The New York Senate has just passed a bill to legalise online poker for the second consecutive year.
We sound like a broken record when it comes to all the gambling bills in the US – especially in Pennsylvania.
This time we are talking New York, where an attempt to legalise online poker since 2014 has made some headway.
On Tuesday, the bill, sponsored by Senator John Bonacic, won 54-8 on the grounds poker is a game of skill.
A similar online poker bill was presented by Bonacic last year and approved by a 53-5 vote. It was the first time it had been approved by the Senate.
“This bill serves two main purposes in allowing New Yorkers access to regulated online poker while providing critical consumer protections and increasing revenues to the state for education and taxes via operator licenses,” Bonacic said following the approval of this year’s bill.
The piece of legislation will now make its way to the Assembly – the same stage last year’s bill got to before it was thrown out without even a debate.
“I will continue to work with my colleagues in the Assembly to see that this bill passes both houses before the end of session,” Bonacic added.
Key Assemblyman, J. Gary Pretlow, has been vague about this year’s chances – he was thoroughly against the legalisation of online poker last year – but has indicated it could have a better reception. However, speculation is all that is really available as we await the bill’s fate.

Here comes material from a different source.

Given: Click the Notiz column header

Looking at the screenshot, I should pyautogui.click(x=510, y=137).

Known as Bill S3898, if passed New York players aged 21 years and older could play poker online by licensed operators. The Gaming Commission would be given the right to award up to 11 online poker licenses which are not limited to in-state businesses (land-based casinos in New York).
The tax rate indicated in the bill would see online poker operators taxed 15 percent of gross gaming revenue, while the upfront license fee is a whopping $US10 million. The upfront fee is balanced out by the fact it pays for future taxes owed, though.

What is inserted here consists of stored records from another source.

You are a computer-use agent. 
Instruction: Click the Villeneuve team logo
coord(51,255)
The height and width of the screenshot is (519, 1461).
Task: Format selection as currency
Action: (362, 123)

The bill also allows the state to team up with other states which allow online poker.
Unfortunately for New York poker players, a bad actor language was added to the bill last week prior to its approval.
This amendment rules out any online gambling operators which offered their services to American citizens after December 31, 2006.
State regulators will have to consider whether the operators “knowingly and wilfully accepted or made available wagers on interactive gaming (including poker)” or “knowingly facilitated or otherwise provided services” to operators which did accept the wagers.
While the bad actor clause does not completely ban these operators, it will make it difficult for those who fall under the clause.
One operator which will find it difficult to get a license is PokerStars – one of the biggest online poker sites in the world. PokerStars continued to accept players from the US after the Unlawful Internet Gambling Enforcement Act 2006 was implemented.
The law made online gambling illegal in the US and even though skill-based gaming is excluded, online poker does not fall under this genre in most of America.
While Amaya purchased PokerStars in 2014 when the company was no longer in the US market, the amendment also includes operators which “purchased or acquired, directly or indirectly, in whole or insignificant part… a covered asset in connection with interactive gaming.”
This means even though Amaya had nothing to do with PokerStars choice to remain in the market, the company will still have a difficult time getting in.
Interestingly the amendment came just a few weeks after it was revealed an illegal $25,000 campaign donation was given to New York’s Governor, Andrew Cuomo, by Amaya’s former CEO, David Baazov, in 2014.
The following year, the ‘bad actor’ language which was present in Bonacic’s 2015 online poker bill was removed.